Copy out the data from the line containing "You are a GUI" through the line containing "This screenshot has height=621, width=1200.", keeping every character unchanged.
** start RECORDS PROVIDED **
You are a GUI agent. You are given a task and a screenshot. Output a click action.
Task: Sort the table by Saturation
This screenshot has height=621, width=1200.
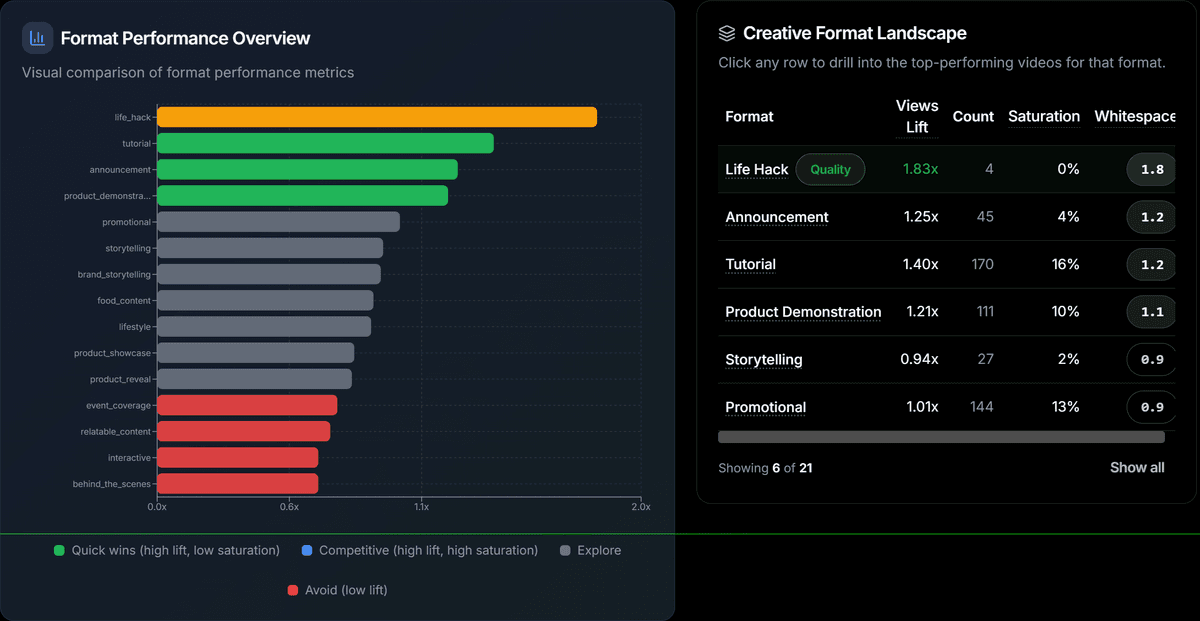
** end RECORDS PROVIDED **
** start RECORDS PROVIDED **
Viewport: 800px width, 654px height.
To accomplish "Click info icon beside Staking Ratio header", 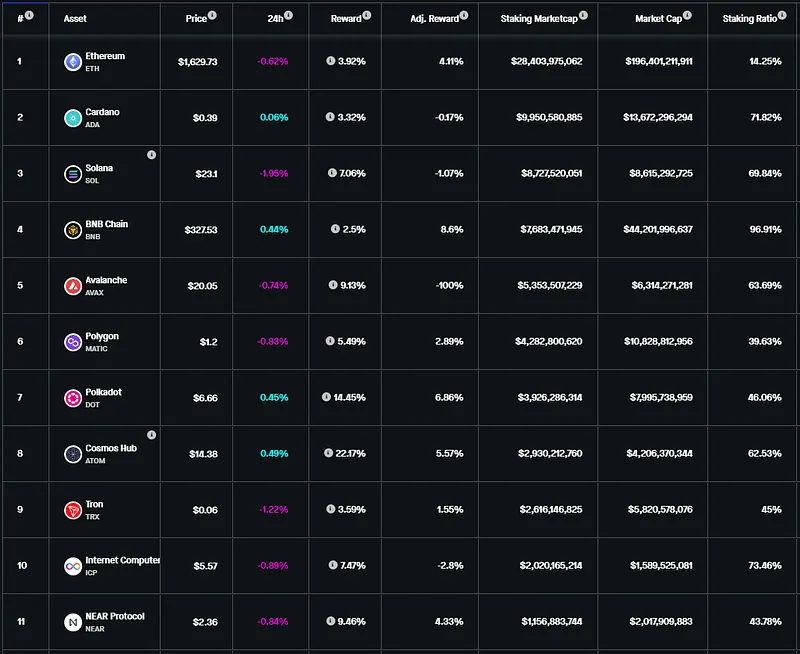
** end RECORDS PROVIDED **
** start RECORDS PROVIDED **
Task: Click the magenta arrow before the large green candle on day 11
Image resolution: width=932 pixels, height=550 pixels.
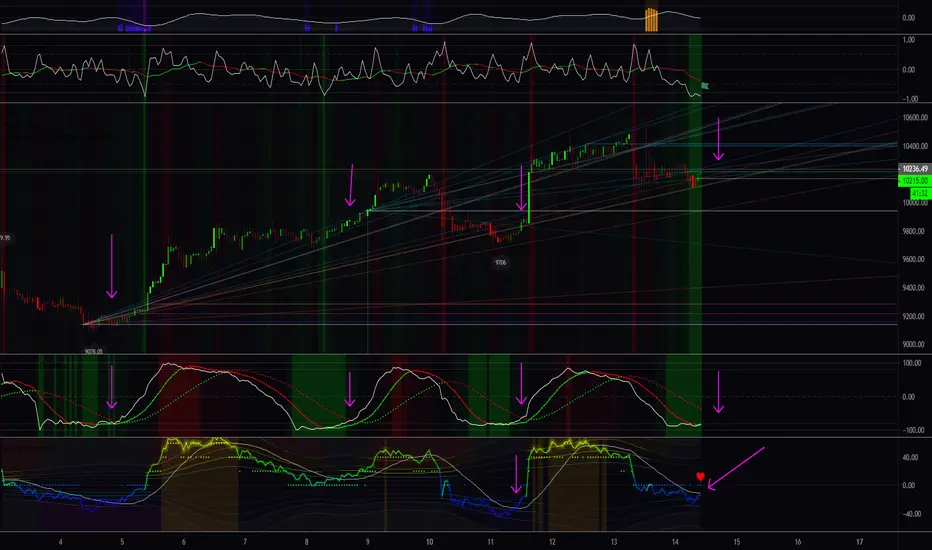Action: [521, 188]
** end RECORDS PROVIDED **
• FINAL RESULT:
You are a GUI agent. You are given a task and a screenshot. Output a click action.
Task: Sort the table by Saturation
This screenshot has height=621, width=1200.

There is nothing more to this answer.